Toxic Childhood

By Sue Palmer

Sue Palmer presents wide-ranging research on the toxic cocktail of factors affecting children’s lives today. She provides advice on “detoxifying” childhood, including:
- the importance of real food and real play for children’s development
- why sleep is essential to learning, and how to ensure children get enough of it
- childcare and education, and what works for different age groups
- protecting children from aggressive marketing and the excesses of celebrity culture
- the dangers (and benefits) of growing up in a multimedia “electronic village”.

Children and their Temperaments

By Marieke Anschutz

From her experience in working with children of all ages, the author provides a guide to children’s different temperaments and their role in child character, health and personality development. She illustrates her ideas with examples from home and school, using the context of the Waldorf/Steiner School classroom, and discusses how to use these insights in managing and relating to groups and individuals. Drawing on an ancient tradition, Rudolf Steiner referred to four fundamental ‘types’ or ‘temperaments’ in the human personality, each of which has different personal needs and ways of relating socially.

The Drama of Being a Child

By Alice Miller

Alice Miller explains her conviction that violence and cruelty in society have their roots in conventional child rearing and education. She shows how many children, adapted from birth to the needs and ambitions of their parents, lose the ability to experience and express their true feelings, eventually to become estranged from their real selves. In sublimating their full potential in order to fulfil the desires of their parents, they impede their own creativity, vitality and integrity.

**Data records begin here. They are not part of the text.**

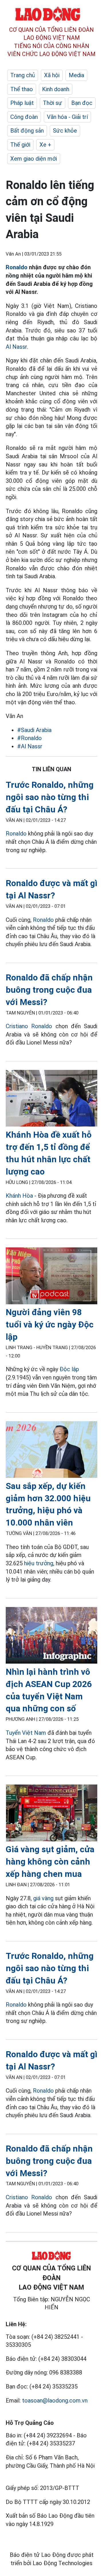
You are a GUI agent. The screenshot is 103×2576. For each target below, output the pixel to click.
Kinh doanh (55, 89)
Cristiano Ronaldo (29, 1026)
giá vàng (43, 1898)
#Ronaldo (29, 738)
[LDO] (51, 1099)
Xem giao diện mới (33, 158)
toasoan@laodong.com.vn (55, 2400)
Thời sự (52, 102)
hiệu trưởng (38, 1563)
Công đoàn (24, 116)
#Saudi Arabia (34, 730)
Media (76, 75)
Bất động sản (27, 130)
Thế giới (20, 144)
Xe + (45, 144)
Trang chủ (22, 75)
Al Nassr (16, 346)
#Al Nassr (29, 746)
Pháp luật (22, 102)
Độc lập (69, 1369)
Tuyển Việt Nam (26, 1732)
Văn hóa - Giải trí (67, 116)
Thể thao (21, 89)
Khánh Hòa (19, 1195)
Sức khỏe (65, 130)
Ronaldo (16, 267)
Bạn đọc (81, 102)
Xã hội (52, 75)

Dumbing Us Down – The Hidden Curriculum of Compulsory Schooling

by John Gatto

Although this book is talking about the American education system it could just as easily be applied to other countries. There are some interesting facts and certainly food for thought!

Work and Play in Early Childhood

By Freya Jaffke

Rhythm and repetition, together with example and imitation, are pillars on which early learning is based. Freya Jaffke applies these simple principles in ways that are refreshingly sensible and practical. She describes children’s play in kindergarten and provides well-tried advice on this important stage of development at which young children love to imitate the work of adults.

Storytelling with Children

By Nancy Mellon

Telling stories creates special times with children, whether it is bed time, round the fire or on rainy days. Encouraging you to spin golden tales, Nancy Mellon shows how you can become a confident storyteller and enrich your family with the power of story. These methods, exercises and tips will enable you to: create a listening space; use the day’s events and rhythms to make stories; transform old stories and make up new ones; bring your personal and family stories to life; learn stories by heart using pictures, inner theatre, walk about; build your own rich story cupboard.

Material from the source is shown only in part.